▸ **Action item**
Your reply should consist only of the lines from the one holding "Given: Enable the Manufacturer column" to the last line of the data below, written out exactly and without pictures.

[Stored data entries]

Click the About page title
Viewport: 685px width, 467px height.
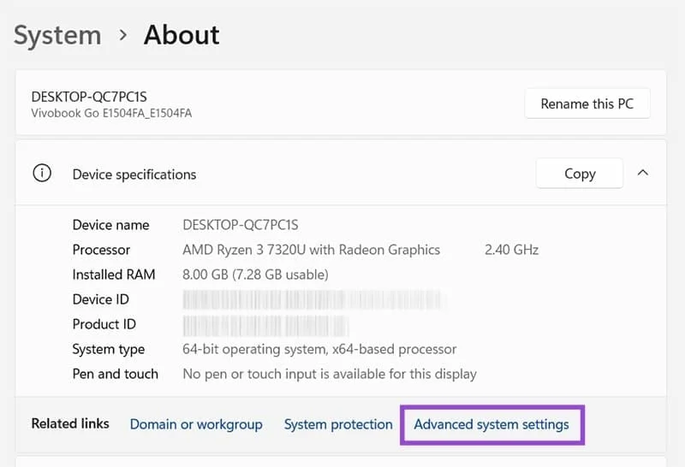(x=182, y=35)
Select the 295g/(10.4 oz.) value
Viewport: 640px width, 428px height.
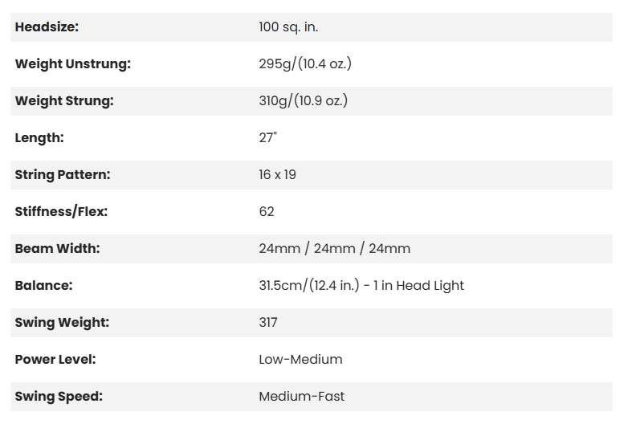(x=305, y=64)
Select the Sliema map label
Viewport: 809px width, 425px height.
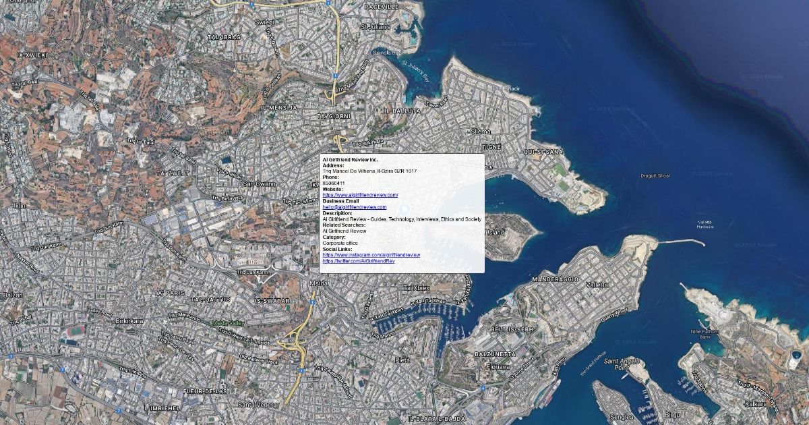click(x=481, y=132)
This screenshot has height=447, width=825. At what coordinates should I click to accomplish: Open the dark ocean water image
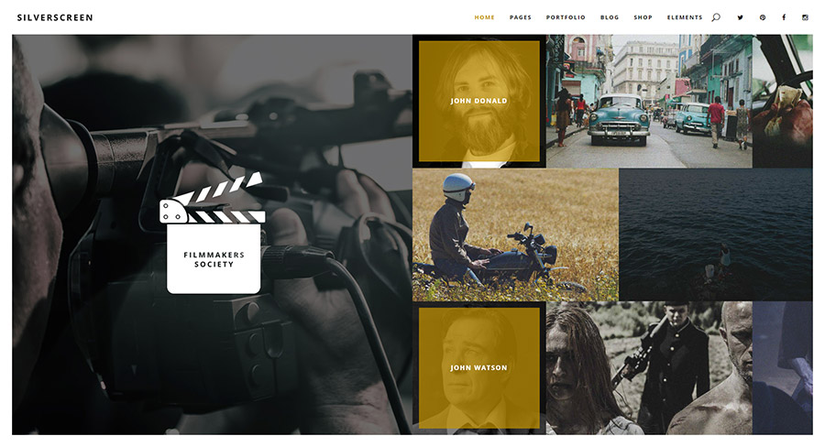point(715,234)
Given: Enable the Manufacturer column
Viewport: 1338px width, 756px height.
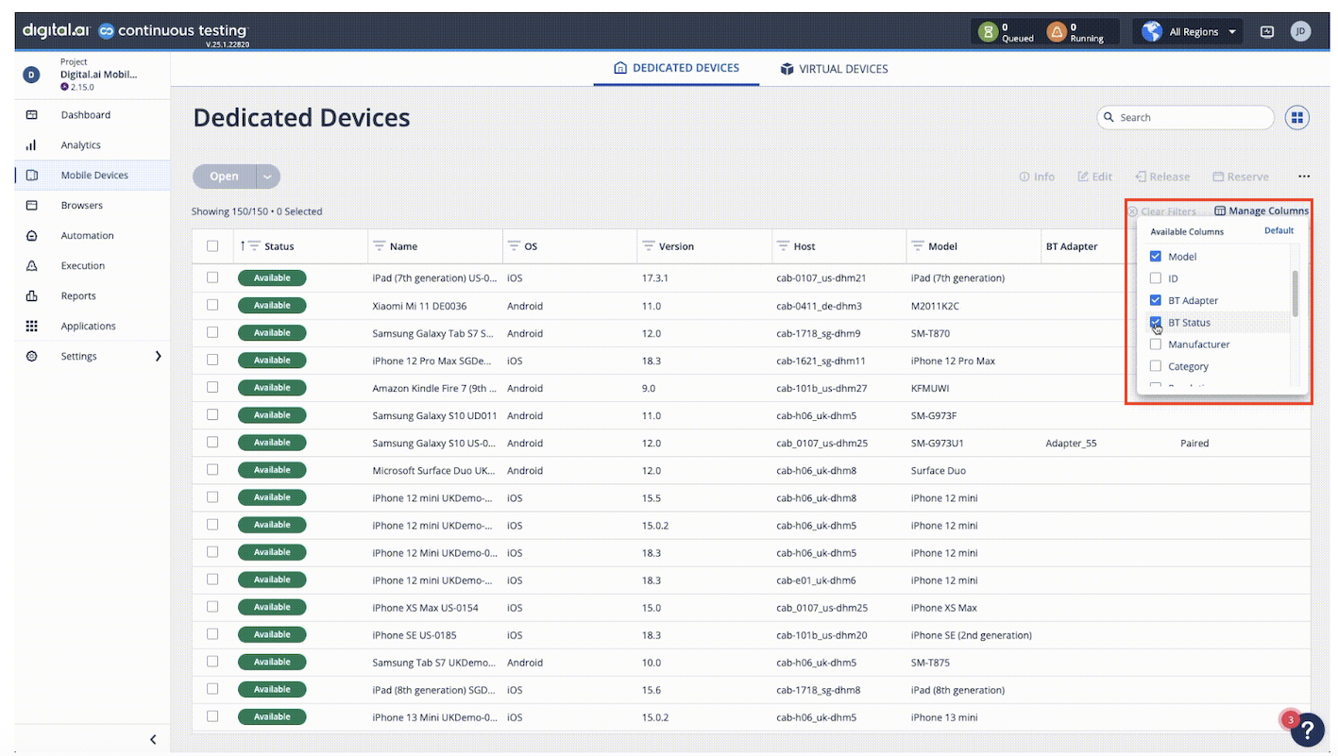Looking at the screenshot, I should coord(1155,344).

▸ **Output of the task**
Given: Enable the Manufacturer column
Viewport: 1338px width, 756px height.
Looking at the screenshot, I should coord(1155,344).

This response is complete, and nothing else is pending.